Visiting Jackson last week, J asks about social services, about green initiatives, about what the big deal is concerning how many Glory laps – or how many different sports – someone can do in a day. He has never heard of TGR, Travis Rice or even Alex Lowe. Refreshing, actually.

While preparing for the bike leg of the Pole Pedal Paddle - a four-leg race of downhill skiing, Nordic skate skiing, cycling and paddling – I got a little anxious, a little worried. I didn’t want to let my male teammates down, I didn’t want to be the weak link. I wanted to perform well.

J watched as I flitted around the pre-race party, repeatedly asking people about the course, the weather, the strategy. He watched as I made several pre-race to-do lists, oiled my chain and rode my trainer while watching Lance dominate the 2001 tour. And, as I fretted about biking, the 2008 Couple’s Division Champions discussed their world domination and how sweet it will be to wear the beanie around town (yes, your prize for winning your class is a wool hat) and the powder conditions they’ll ski on an upcoming yurt trip. And, while they talked strategy, our other friends detailed their spring excursion to the splitters of the utah desert. And the hot dogs they’ll grill and the #1s, #2s, and #3s they’ll be bringing. And during this, J looks like he’s trying to understand a new language – cocked head, furrowed brows, silent. And I’m pre-mixing energy drinks and visualizing myself peeling out of Teton Village and speeding down the road to the put-in for the boat leg.

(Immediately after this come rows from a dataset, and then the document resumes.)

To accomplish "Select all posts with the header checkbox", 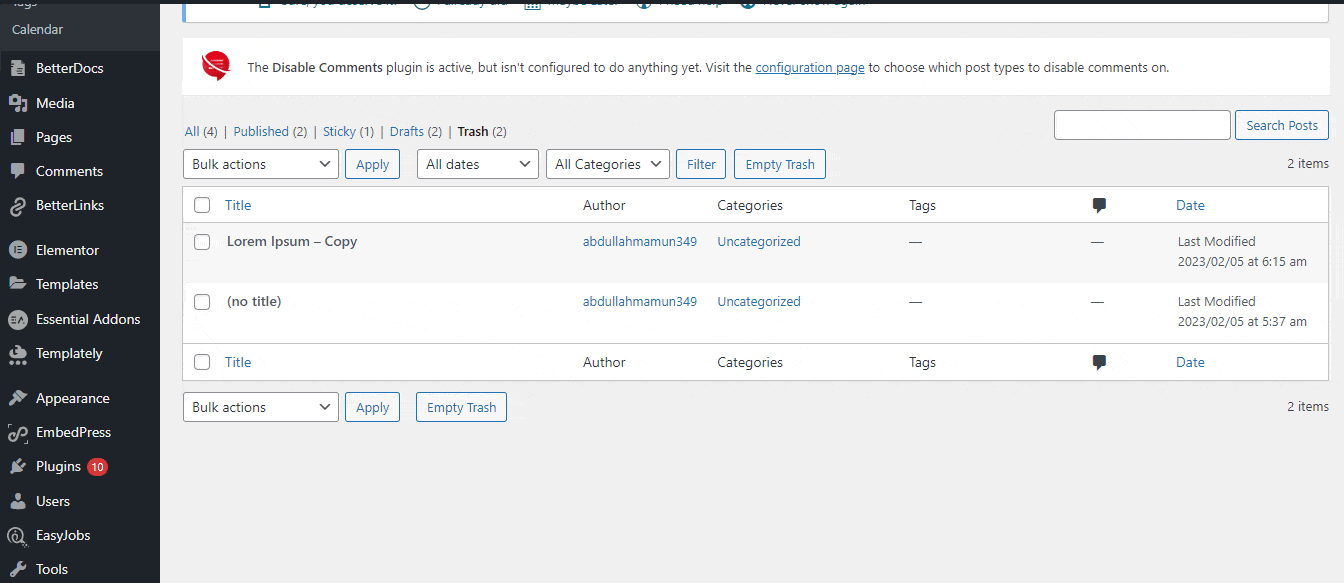I will (x=202, y=205).
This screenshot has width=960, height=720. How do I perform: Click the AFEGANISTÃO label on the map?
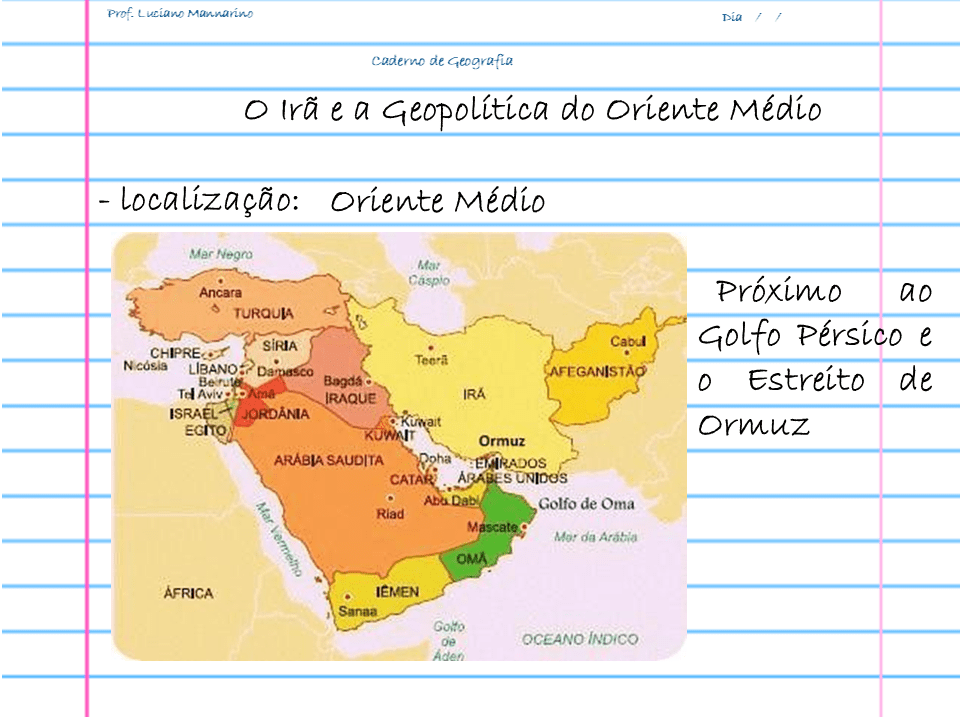596,372
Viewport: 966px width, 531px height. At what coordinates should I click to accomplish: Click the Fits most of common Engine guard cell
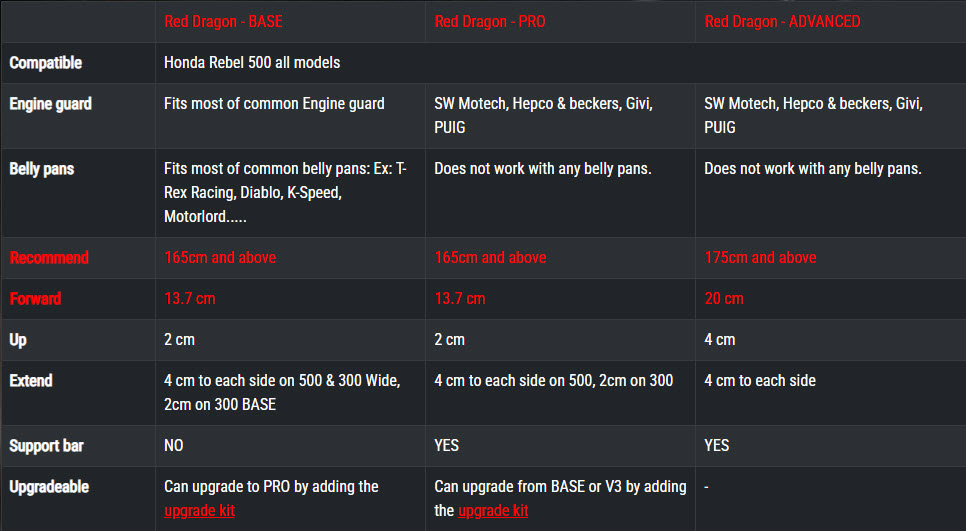pyautogui.click(x=274, y=104)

“Are you sure you want to do this?” he asks, bringing me out of my trance. “Seems like you’re stressed, not excited, about it.”

“You kidding?” I say. “This is what we do for FUN. And this is me getting ready to kick ass tomorrow. This is me having fun. For real.”

“Huh,” he says.

Then, after a few more minutes of looking around at the tense sports preparations:

“Bear with me. … This feels like stepping off the plane in China for the first time,” he says. He lived there for four years. “This is like being a foreigner in China. … Except way weirder.”